Le tribunal de première instance a aussi condamné
mercredi huit autres hommes à 16 ans de prison et en a relaxé 18 autres, faute
d'éléments à charge, dans ce procès qui a débuté samedi dans la capitale
afghane. Outre les 30 personnes sur lesquelles le tribunal s'est prononcé
mercredi, 19 policiers seront fixés sur leur sort dimanche. Mais la famille de
Farkhunda dénonce d'ores et déjà une "farce". "Il y avait des
milliers de personnes impliquées dans le meurtre de ma soeur et le tribunal
n'en a condamné que quatre", a estimé son frère Mujibullah.

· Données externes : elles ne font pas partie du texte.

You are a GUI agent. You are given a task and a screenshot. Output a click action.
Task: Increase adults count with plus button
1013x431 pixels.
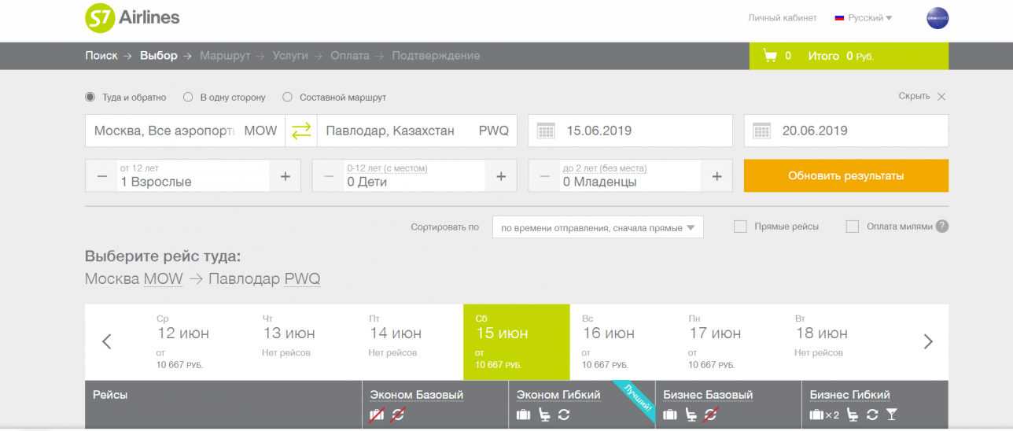285,176
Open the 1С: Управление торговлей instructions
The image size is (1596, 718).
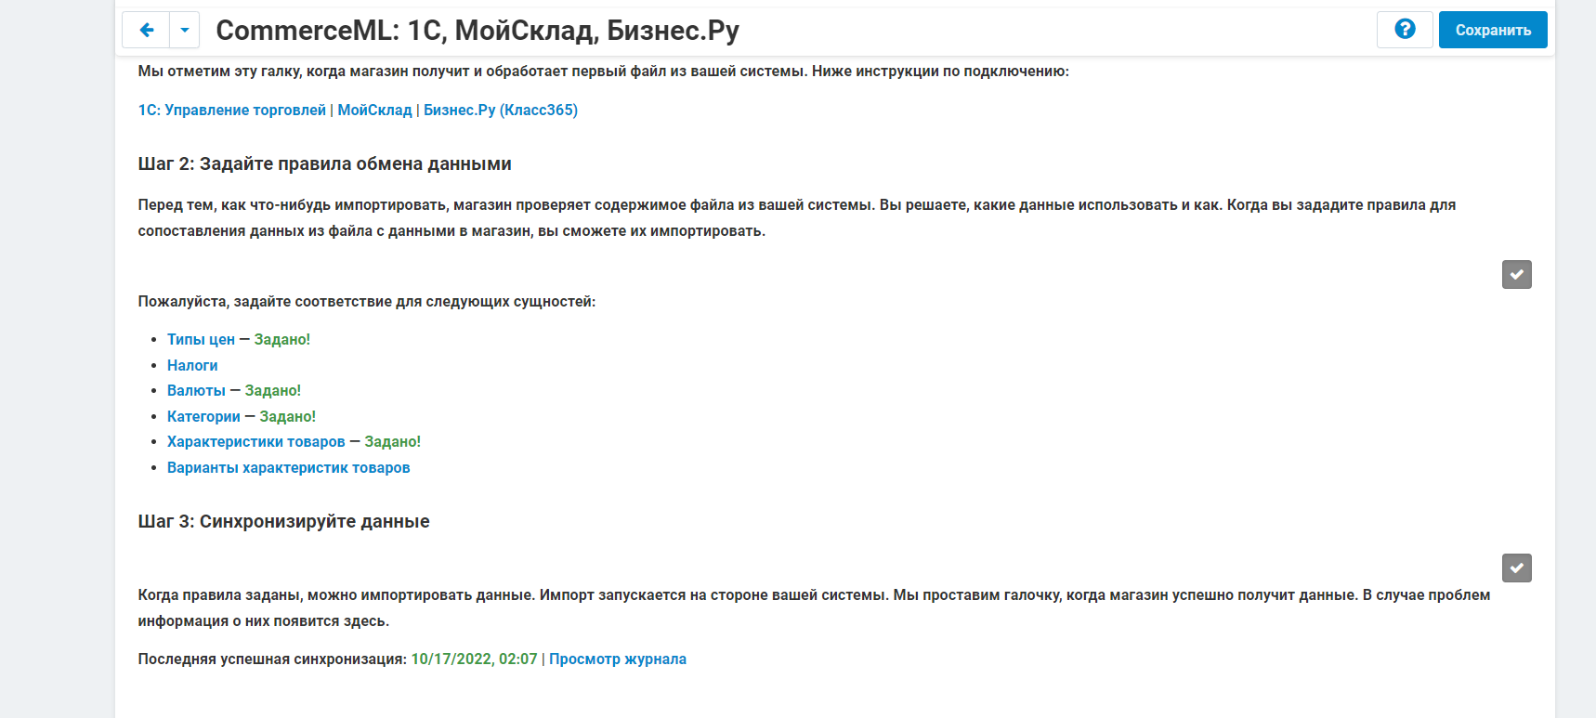[x=232, y=110]
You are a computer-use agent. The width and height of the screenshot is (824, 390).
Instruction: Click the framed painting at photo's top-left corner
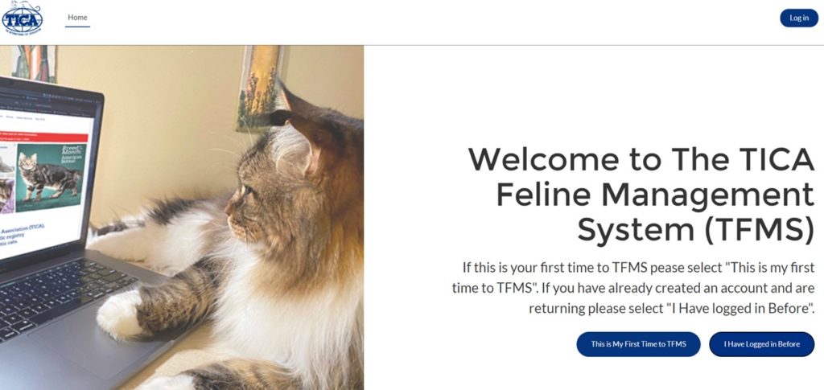[34, 64]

A Kaboul, "de nombreuses femmes n'ont guère de
difficulté à se mettre dans la peau de Farkhunda", écrit encore la
responsable humanitaire dans le Guardian. "Les armes des seigneurs
de guerre ont été remplacées par le champ de mines de la violence collective,
des menaces et du harcèlement verbal". Depuis 2002, les femmes ont
remporté des batailles en Afghanistan, mais pour gagner la guerre contre les
violences dont elles sont encore victimes, "elles devront éduquer leurs
maris, leurs fils, leurs frères et leurs pères."
Dans un rapport publié en avril, l'ONU avait souligné
que l'accès à la justice pour les femmes devait être "renforcé" en Afghanistan. Le rapport
estime notamment que seulement 5% des affaires dans lesquelles les auteurs sont
identifiés mènent à des procès et des condamnations devant la justice.